I have a 8-pole synchronous machine (as a generator), which is rated to produce 1000 kVA. Its synchronous reactance is 0.4 Ohms.
It is connected to a diesel engine with the grid frequency 60 Hz.
I need to calculate the speed, power factor and power angle.


I know the following:
- Speed can be calculated by: n = 120 * f / P , where f is frequency (60 Hz) and P are poles (8) ... and we get the result 900 rpm.
- Power factor can be calculated by: PF = sin(PA), where PF is power factor, PA is power factor angle (is that the same as power angle?)


So, how can I calculate power factor and power angle?
 

charlie b

Moderator
Staff member
Location
Lockport, IL
Occupation
Retired Electrical Engineer
You don't have enough information. We would need to know more about the load. The power factor (or power angle) will depend on the total resistance (a value you did not provide) and the total reactance (a value you provided for the generator only, not the load). Also, PF is equal to the cosine of the power angle, not the sine. At an angle of 0 degrees, which is to say with a net reactance of 0 ohms, the power factor is 1.0. The cosine of 0 degrees is 1.0, and the sine of 0 degrees is 0.0.

Welcome to the forum.
 

Bugman1400

Senior Member
Location
Charlotte, NC
You don't have enough information. We would need to know more about the load. The power factor (or power angle) will depend on the total resistance (a value you did not provide) and the total reactance (a value you provided for the generator only, not the load). Also, PF is equal to the cosine of the power angle, not the sine. At an angle of 0 degrees, which is to say with a net reactance of 0 ohms, the power factor is 1.0. The cosine of 0 degrees is 1.0, and the sine of 0 degrees is 0.0.

Welcome to the forum.

With a synchronous machine, we will need the generator capability curve since a synchronous machine can be operated at any power factor according to its capability. So, its possible to run a leading pf to counteract the reactance of the load.
 

Bugman1400

Senior Member
Location
Charlotte, NC
Unless I am missing something your power factor is 1 (phase angle = 0).

With the given load, I think you are correct unless, the generator needs to run leading to counteract its reactance.
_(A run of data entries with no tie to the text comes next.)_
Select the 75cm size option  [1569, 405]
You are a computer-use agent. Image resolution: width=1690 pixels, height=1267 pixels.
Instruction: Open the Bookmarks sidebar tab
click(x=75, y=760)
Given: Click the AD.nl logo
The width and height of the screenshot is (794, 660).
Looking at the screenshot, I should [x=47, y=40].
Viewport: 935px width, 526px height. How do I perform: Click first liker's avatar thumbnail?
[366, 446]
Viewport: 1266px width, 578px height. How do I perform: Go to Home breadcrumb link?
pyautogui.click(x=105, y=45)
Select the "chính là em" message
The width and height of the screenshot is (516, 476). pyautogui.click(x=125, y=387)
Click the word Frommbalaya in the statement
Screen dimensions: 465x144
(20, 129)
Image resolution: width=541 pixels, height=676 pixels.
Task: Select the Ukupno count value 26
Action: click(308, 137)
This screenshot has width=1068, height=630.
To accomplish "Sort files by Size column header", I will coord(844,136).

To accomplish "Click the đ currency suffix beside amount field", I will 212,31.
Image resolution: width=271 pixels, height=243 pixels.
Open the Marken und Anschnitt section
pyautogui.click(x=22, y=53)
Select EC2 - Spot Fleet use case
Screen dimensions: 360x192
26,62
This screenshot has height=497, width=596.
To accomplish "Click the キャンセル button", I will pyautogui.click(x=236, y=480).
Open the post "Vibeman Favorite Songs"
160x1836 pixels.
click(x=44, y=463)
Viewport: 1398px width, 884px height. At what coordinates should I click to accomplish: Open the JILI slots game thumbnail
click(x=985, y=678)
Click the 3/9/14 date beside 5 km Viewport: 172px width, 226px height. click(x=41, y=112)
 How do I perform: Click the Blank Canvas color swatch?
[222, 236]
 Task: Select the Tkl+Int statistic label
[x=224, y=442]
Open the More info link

I was considering this to be an application problem and the generator to be connected to the utility.
 

Julius Right

Senior Member
Occupation
Electrical Engineer Power Station Physical Design Retired
In my opinion by "power angle" you meant the angle between EMF[ at 500 kW load ] and the network voltage[delta]. EMF depends on excitation current.
The usual formula for active power on a synchronous generator is:
Pa=Eo*V1/xd*sin(d)+V1^2/2*(xd-xq)/xd/xq*sin(2*d)
where Eo=EMF at no-load and V1 it is the network voltage.
Let?s presume :
xd=0.4 ohm; xd=xq; Eo=V1=0.480kV Pa=0.500 MW
Then:
Pa=V1^2/xd*sin(d)
sin(d)=Pa*xd/V1^2
sin(d)=0.5/0.48^2*0.4=0.868
d=60 degree[approx.]
 

Julius Right

Senior Member
Occupation
Electrical Engineer Power Station Physical Design Retired
Both "fi" [angle between voltage and current supplied] and "delta" [between EMF and supplied voltage]?they are important angles in vector diagram of a synchronous generator.fi could be maximum 90 degrees but it could be positive or negative [if the generator supplies reactive power or requires reactive power from the system]. "delta"could be only positive and in the zone of more than 90 degrees the generator will loss stability. See for instance:
[Alstom]
E q u i v a l e n t C i r c u i t s a n d P a r a m e t e r s o f Po w e r S y s t e m P l a n t
http://www.fecime.org/referencias/npag/chap5-46-77.pdf
 

doctorslo

Member
Location
Slovenia
Thanks for the answers. I'm still not sure if I understand everything, so here is the full text of the exercise I'm trying to solve. Sadly, there are no results (answers) given:

A resistive load of 500kW at 480V is supplied by an eight-pole synchronous
generator connected to a diesel engine, and a wind turbine with the same induction generator
as that in previous exercise. The synchronous machine is rated to produce 1000 kVA. Its
synchronous reactance is 0.4 Ohms. A voltage regulator maintains a constant voltage of
480V across the load and a governor on the diesel engine maintains a fixed speed. The speed is
such that the grid frequency is 60 Hz. The power system is three-phase, and the
electrical machines are both Y-connected. The power from the wind is such that the induction
generator is operating at a slip of 0.01. At this slip, the power is 153.5kW and the power
factor is 0.888.
(a) Find the synchronous generator?s speed, power factor, and power angle.
(b) Confirm that the power and power factor are as stated.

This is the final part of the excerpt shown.